# Sweeping the Rogue



## WillVolpert (Apr 16, 2008)

Thought some of you might be interested in a recent sweep boat adventure a few of us had on the Rogue River:

Sweeping the Wild & Scenic Rogue River | Indigo Creek


----------



## Wadeinthewater (Mar 22, 2009)

Nice write-up. My biggest concern has always been the flat water in Huggins and Flora Dell. I think the water would be 8,000 cfs at Agness before I would give it a try.

My favorite quote fron the article - "however after a bit of practice and trial and error (hopefully not too much error), a newbie sweep boat driver will be pleasantly surprised at the boats maneuverability". Yes, most people are surprised, especially if the sweep isn't too heavily loaded.

Video?


----------



## okieboater (Oct 19, 2004)

any photos of the sweep boat running Blossom Bar ?

was the flow high enough for the sweep boat to float over the picket fence if you went river left ?

Thanks for sharing I bet that was a big fun trip for all


----------



## WillVolpert (Apr 16, 2008)

Wadeinthewater said:


> My biggest concern has always been the flat water in Huggins and Flora Dell.


Yes, ours too. We had great weather and no wind on the first day through Battle Bar flats. And then the next day we got some wind toward the bottom of Flora Del flats but it wasn't too bad. 



okieboater said:


> any photos of the sweep boat running Blossom Bar ?


Somehow we didn't get any video or photos running Blossom. Will have to do it again I guess.


----------



## Norcalcoastie (Jan 4, 2019)

Very cool. Especially like the tent setup on the deck of the sweep. What’s the dimensions of your sweep? I always cringe running my 156R through the ladder.


----------



## okieboater (Oct 19, 2004)

willvopert,

glad to give you an excuse to play on Blossom Bar.

one of the best ever rivers and drops we have in the US.

lots of rafts and even some jet boat videos on utube but I have not seen a sweep boat run.

thank you for sharing your Sweep Boat time.


----------

______________________________

*Aim 1*.
Can you extract the passage of the Rogue River sweep boat thread between "Sweeping the Wild" and "give it a try.", inclusive?
*Aim 2*.
Does the Rogue River sweep boat thread agree with each of these statements? Answer yes or no for each and quote the deciding words. (a) The group got video of the sweep boat running Blossom Bar. (b) On the second day there was some wind toward the bottom of the Flora Dell flats. (c) okieboater reports having seen a sweep boat run in online videos.

Data pulled from a collection:
______________________________

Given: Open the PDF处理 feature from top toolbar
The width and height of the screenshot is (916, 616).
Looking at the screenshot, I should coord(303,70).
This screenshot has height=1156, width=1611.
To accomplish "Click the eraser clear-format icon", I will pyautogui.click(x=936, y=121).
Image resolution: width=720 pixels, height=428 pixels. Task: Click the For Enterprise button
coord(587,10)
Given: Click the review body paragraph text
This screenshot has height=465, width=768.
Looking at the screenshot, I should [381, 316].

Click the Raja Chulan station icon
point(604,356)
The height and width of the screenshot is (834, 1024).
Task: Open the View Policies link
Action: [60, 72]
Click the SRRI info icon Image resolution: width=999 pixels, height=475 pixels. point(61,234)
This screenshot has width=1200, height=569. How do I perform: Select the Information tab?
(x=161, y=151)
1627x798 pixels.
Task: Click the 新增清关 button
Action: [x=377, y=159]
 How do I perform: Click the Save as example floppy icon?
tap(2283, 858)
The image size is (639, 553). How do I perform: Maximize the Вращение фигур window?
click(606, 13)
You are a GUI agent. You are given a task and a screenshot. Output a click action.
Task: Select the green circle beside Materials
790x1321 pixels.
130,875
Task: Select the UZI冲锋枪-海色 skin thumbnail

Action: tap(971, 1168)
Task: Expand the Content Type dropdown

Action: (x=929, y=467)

______________________________

*Exercise response 1*.
Sweeping the Wild & Scenic Rogue River | Indigo Creek


----------



## Wadeinthewater (Mar 22, 2009)

Nice write-up. My biggest concern has always been the flat water in Huggins and Flora Dell. I think the water would be 8,000 cfs at Agness before I would give it a try.

*Exercise response 2*.
(a) No: "Somehow we didn't get any video or photos running Blossom."
(b) Yes: "And then the next day we got some wind toward the bottom of Flora Del flats but it wasn't too bad."
(c) No: "lots of rafts and even some jet boat videos on utube but I have not seen a sweep boat run."